Somehow, he knew exactly where in the pile of madness the table and the box were, and soon they’d both managed to dry their eyes.

She said, “Talk. Tell me what the real you thinks. The one that’s alive, not the one that already killed himself and is fighting against you for a second chance. Is suicide funny?”

“No,” he said, sniffling. “I don’t know why I did it. I wish I hadn’t done it.”

“So why are you keeping up this charade of trying to be the real you?” she asked.

“At the same time, I just – I don’t know how I can make you understand the level of self-loathing I feel, how crushing those thoughts can be and how they corner me and push me back into bed because I’m too scared the only thing I’ll ever have the courage to do is to reach into the back of the medicine cabinet and swallow everything I find in a final act of self defeat.”

Before Connie even knew she was doing it she’d barged into his bathroom, pulled back the toothpaste-stained mirror, tossed aside the vanguard of beard-oils, cracked open the tablets out of their shells into the toilet and pulled the lever to flush it. The linoleum was littered in small plastic tubes.
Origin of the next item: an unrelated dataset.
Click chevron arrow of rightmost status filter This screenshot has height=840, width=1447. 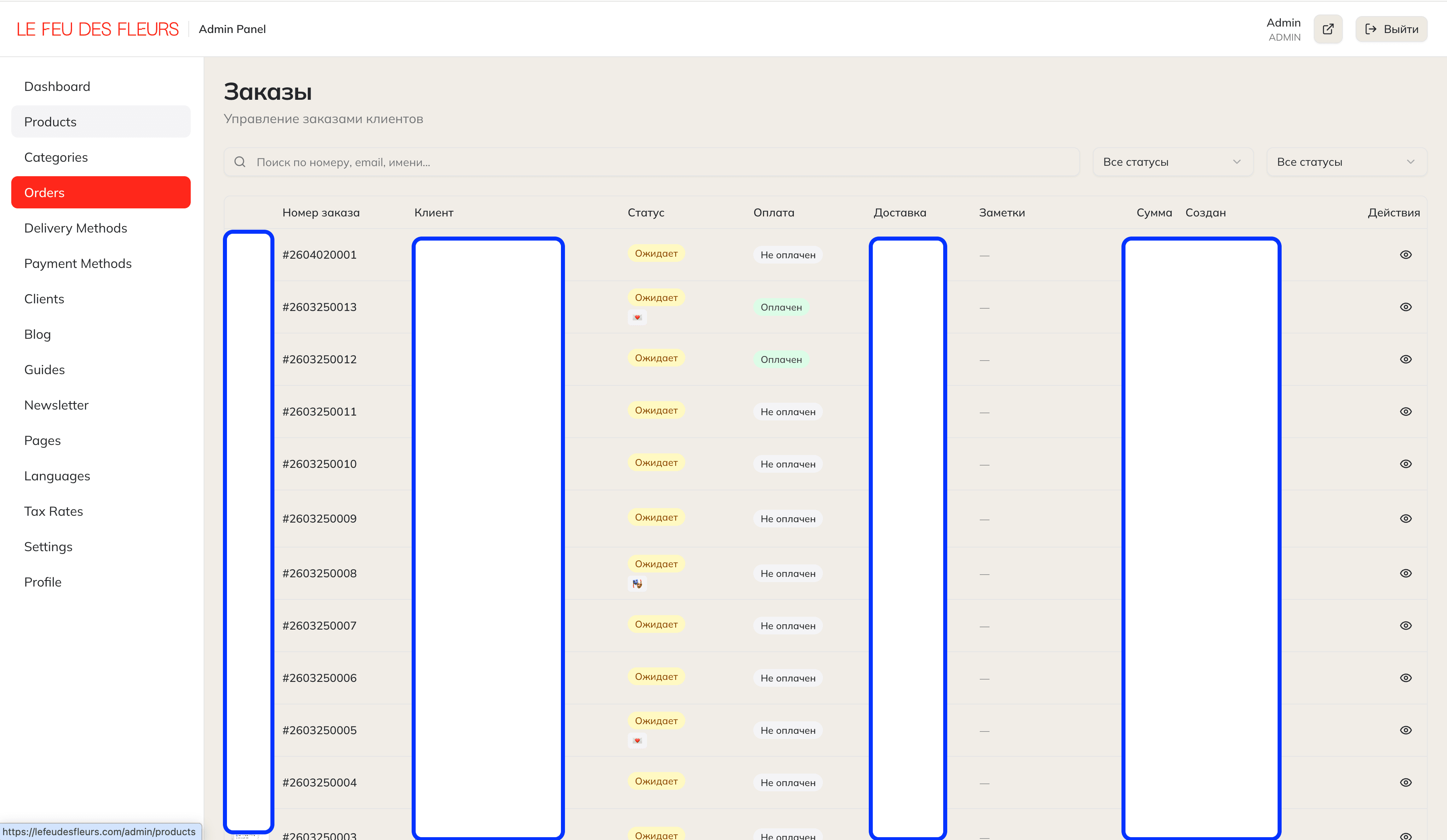click(x=1410, y=162)
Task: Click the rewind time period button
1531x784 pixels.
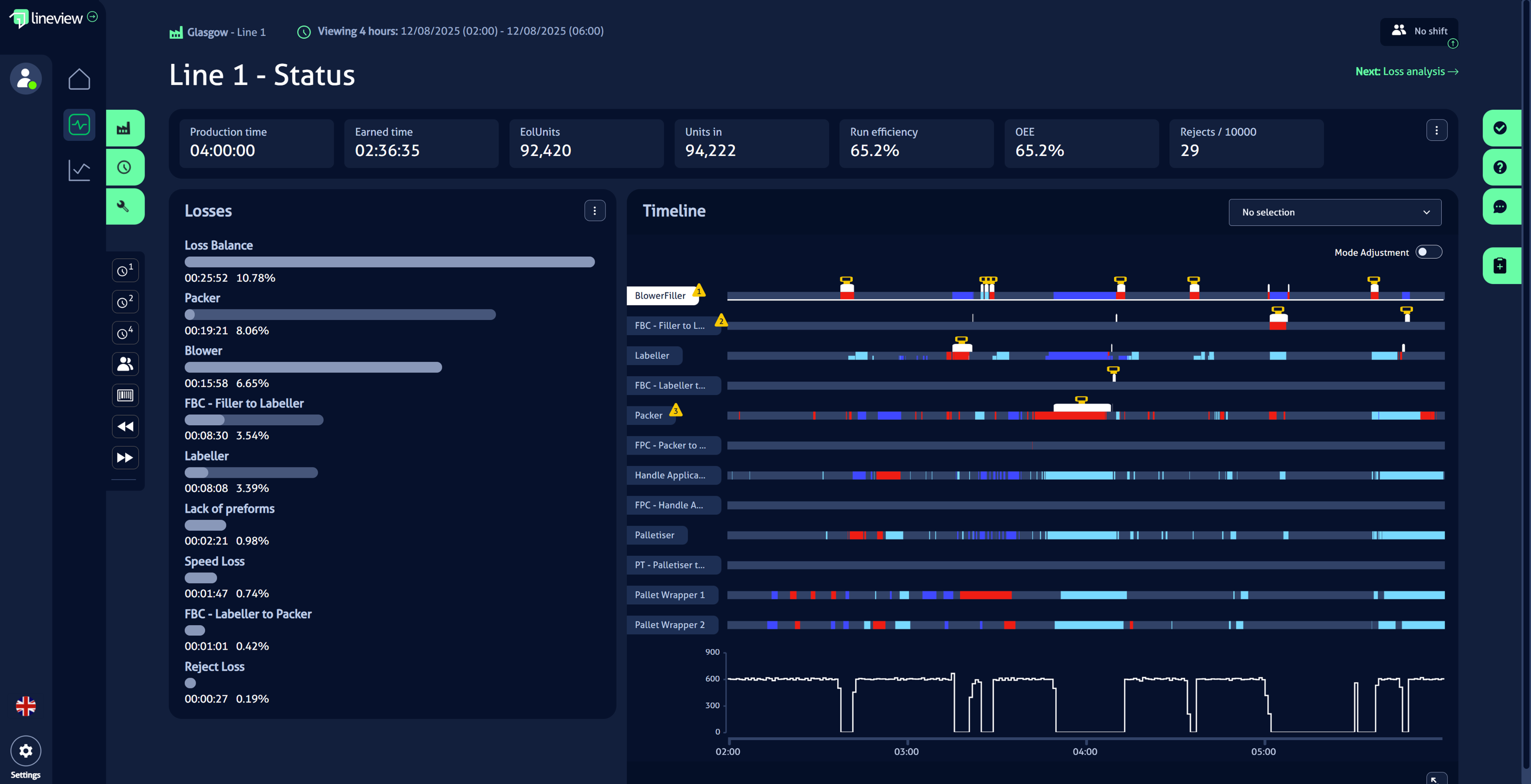Action: 125,426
“There,” she said, nodding at her distraught face in the mirror.

Faust peeked round the corner, frowning. “You have to understand, Connie, this isn’t the kind of story where you become a manic-pixie dream girl and show me the true value and joy of life. You can’t save me from these thoughts, because that’s not a burden that’s fair for anyone to carry. I just… I’m just happy to have made a friend like you. It’s hardly suicide, but when I get the wordcount I’m going to give myself over to the flesh mound so that you have a better chance of winning.”

“Stop,” she tried to shout, but her voice was hoarse from shouting. She couldn’t find words that were honest enough. Instead, she perched on the rim of the bath, and she gathered up a great mass of toilet tissue, and she sobbed, and she sobbed, and she sobbed.